▶ [TU TAREA] Indica si cada afirmación concuerda con el fragmento sobre el presidente y las crisis, respondiendo sí o no y citando textualmente las palabras del fragmento que lo deciden. 1. El huracán afectó únicamente al puerto de Acapulco. 2. El presidente no ha modificado su estrategia desde que llegó al poder. 3. La pandemia fue atendida con políticas acertadas.

▶ [FRAGMENTO CITADO]
━━━━━━

Aquella vez, al menos, hubo certeros llamados desde el gobierno. Tras declararse luto nacional, se convocó a la unidad. Eran momentos que exigían una enorme solidaridad, de la que como mexicanos siempre hemos dado muestras amplias y puntuales.
Ahora no ha sido el caso, ni con la pandemia que fue desdeñada mediante erradas políticas, ni tampoco con el huracán que no sólo afectó al añorado puerto de Acapulco, sino a otras muchas poblaciones donde además impera la pobreza extrema.
En ambas situaciones, el presidente perdió la oportunidad de erigirse como un auténtico estadista que gobierna para todos los mexicanos.
Así es él, no cambiará, pero no deja de asombrarnos por la firmeza de sus convicciones.
Desde que AMLO llegó al poder trazó su estrategia y hasta ahora no le ha cambiado “ni una sola coma”. Por nada claudica, nada lo conmueve.

━━━━━━

▶ [CONJUNTO DE ÍTEMS]
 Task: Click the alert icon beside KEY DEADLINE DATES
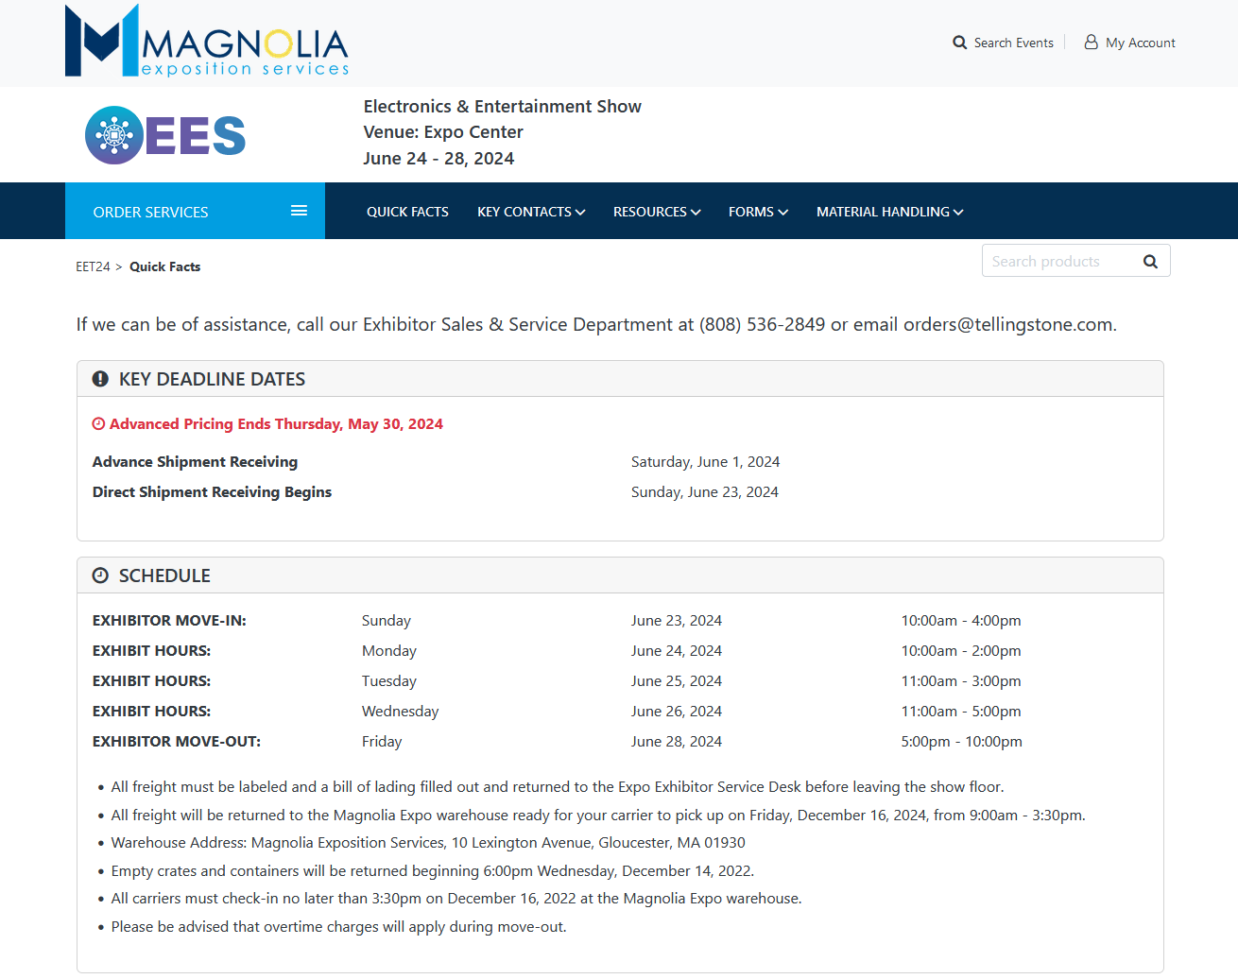pos(100,378)
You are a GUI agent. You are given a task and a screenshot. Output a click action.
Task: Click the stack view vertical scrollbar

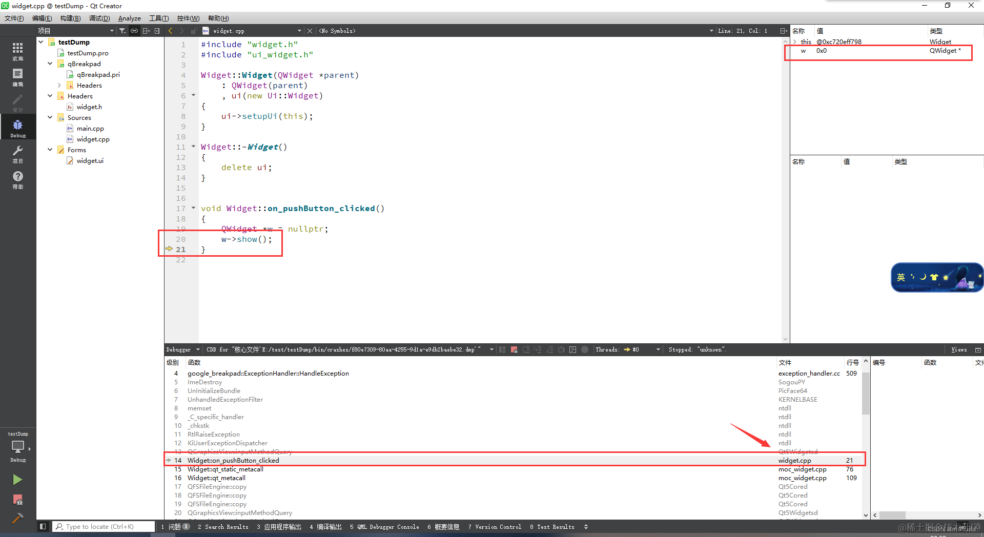pos(866,439)
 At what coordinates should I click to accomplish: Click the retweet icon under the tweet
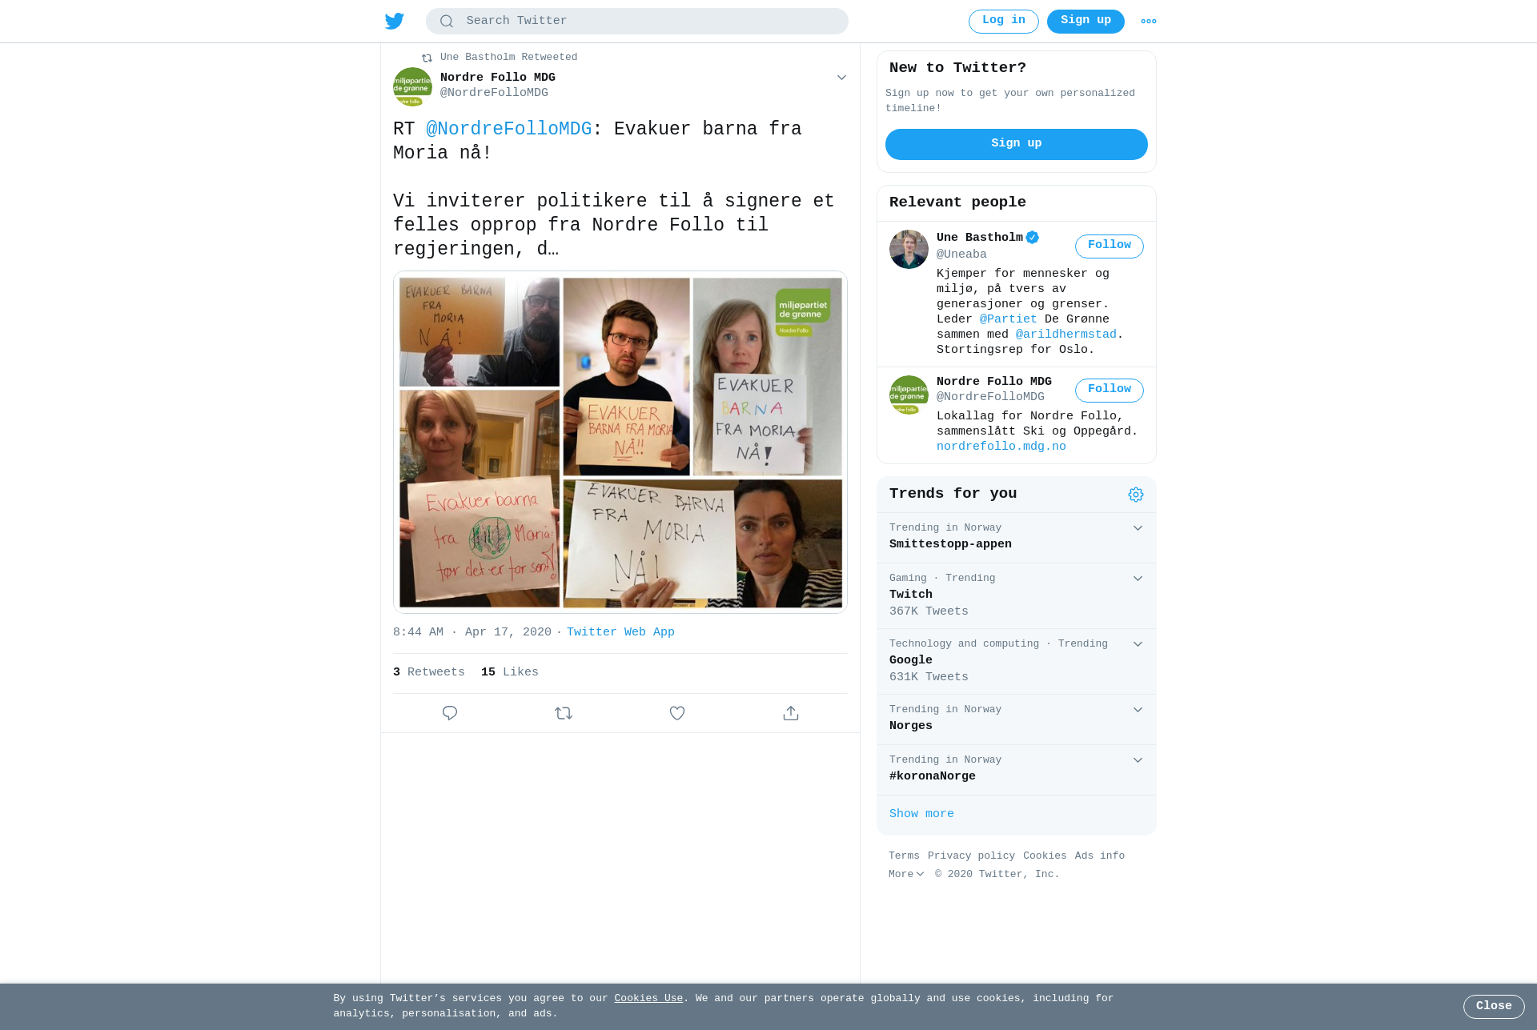coord(564,713)
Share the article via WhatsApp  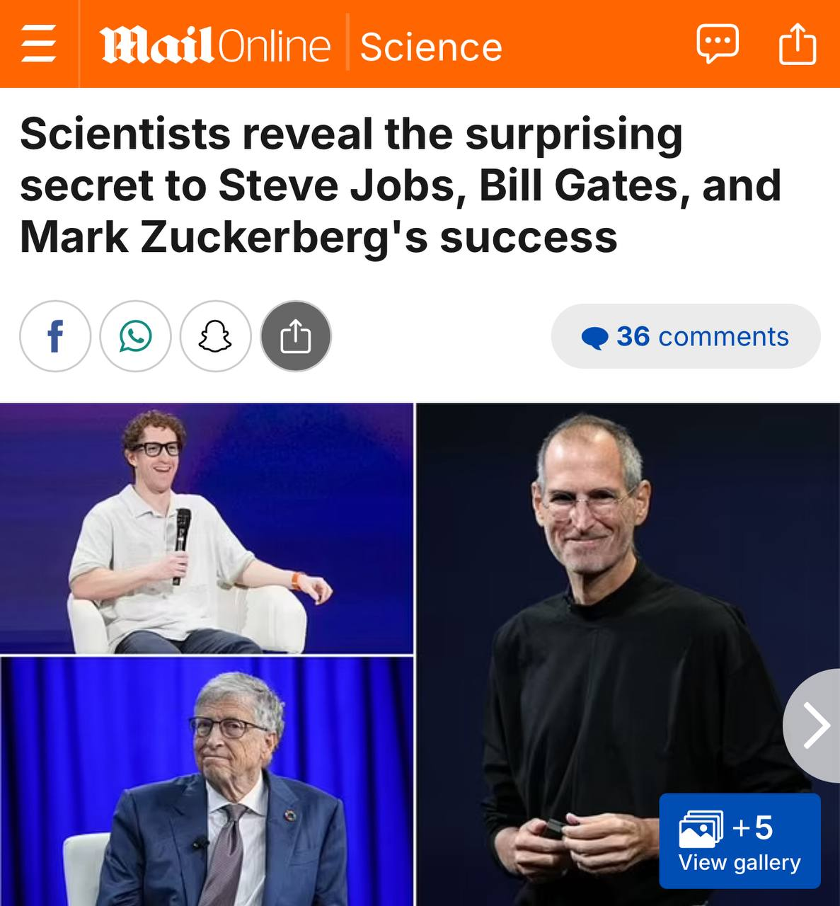tap(135, 336)
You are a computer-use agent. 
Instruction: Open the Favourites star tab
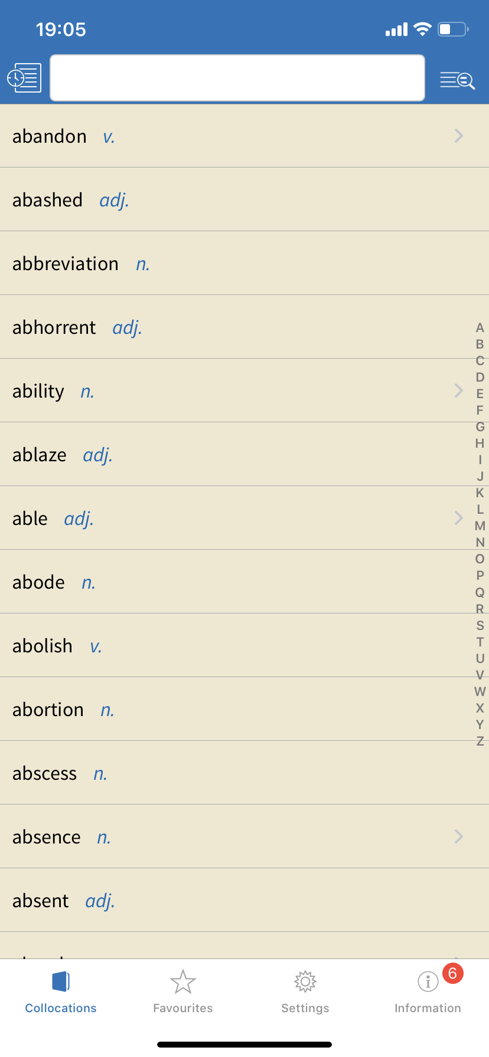click(183, 992)
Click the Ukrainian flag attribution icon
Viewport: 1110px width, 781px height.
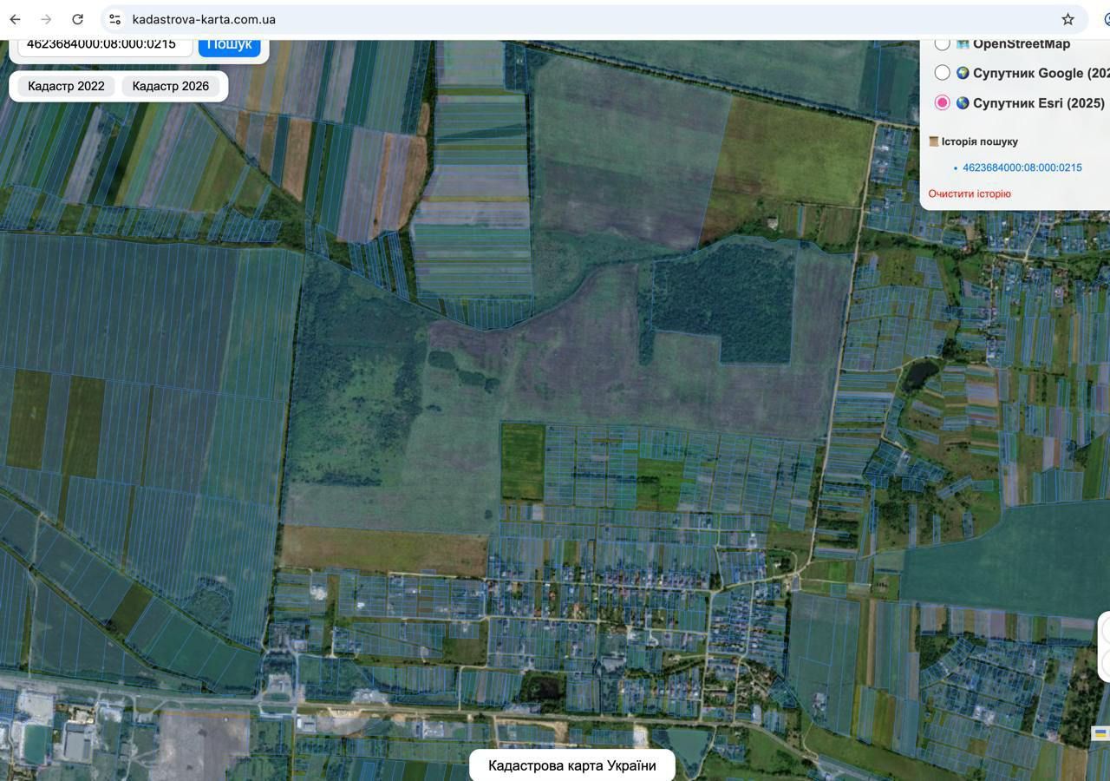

━━━━━━

▶ [SOLUCIÓN ESCRITA]
1. No: «no sólo afectó al añorado puerto de Acapulco, sino a otras muchas poblaciones».
2. Sí: «hasta ahora no le ha cambiado “ni una sola coma”».
3. No: «la pandemia que fue desdeñada mediante erradas políticas».